Face aux « agressions » qui peuvent venir des nouvelles technologies, les autorités algériennes semblent être impuissantes. C’est l’aveu même de la ministre des Technologies de l’information et de la communication, Imane-Houda Faraoun, qui s’est exprimé devant les députés de l’Assemblée populaire nationale.

La responsable de la Poste et des TIC a avoué que le gouvernement ne peut pas faire face à la diffusion de jeux comme la « baleine bleue » et que le seul moyen de freiner cela est de « fermer les sites Internet ». Chose bien sûr impossible.
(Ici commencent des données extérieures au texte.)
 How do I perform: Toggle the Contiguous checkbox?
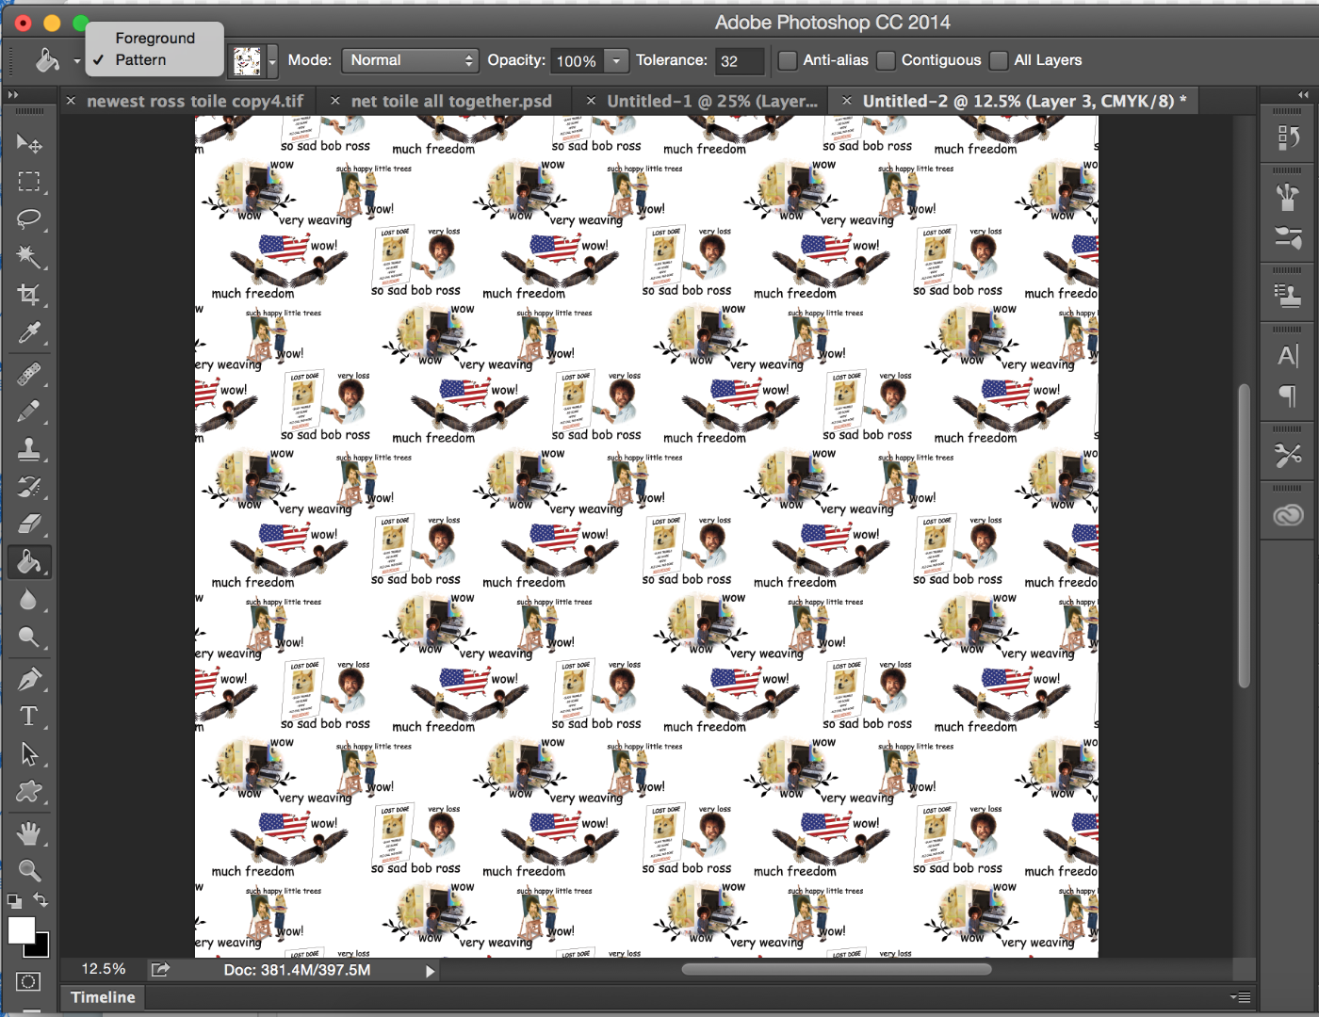(x=886, y=60)
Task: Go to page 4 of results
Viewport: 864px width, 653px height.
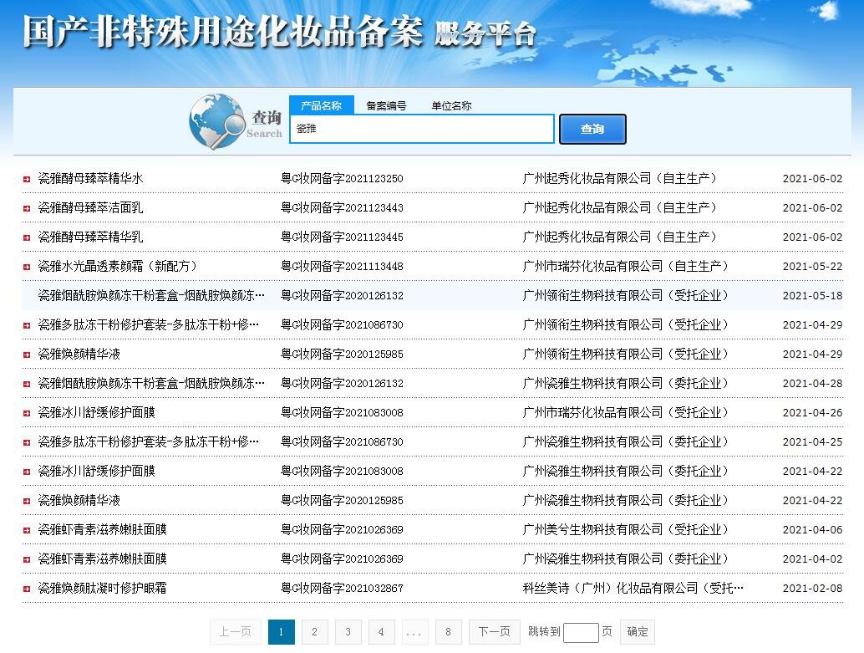Action: point(381,632)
Du point de vue technique, l’Algérie « possède tous les moyens pour bloquer les sites dangereux, mais il est impossible de bloquer ce type de jeux qui n’a pas un site précis », a indiqué la ministre. Elle a ajouté que « le site officiel de ce jeu a été bloqué depuis longtemps mais il circule toujours sur les réseaux sociaux et peut être téléchargé ». « Si nous voulons nous en débarrasser, il faut fermer tous les sites, ce qui n’est pas possible », a-t-elle dit.

Au moins trois jeunes se sont donnés la mort suivant le défi lancé par le jeu « la baleine bleue », venu de Russie. Il s’agit de jeunes adultes ou des adolescents. A Sétif, c’est un enfant de 09 qui s’est pendu dans la maison familial. Des faits qui ont poussé le ministère de l’Education nationale à appeler à la vigilance des parents.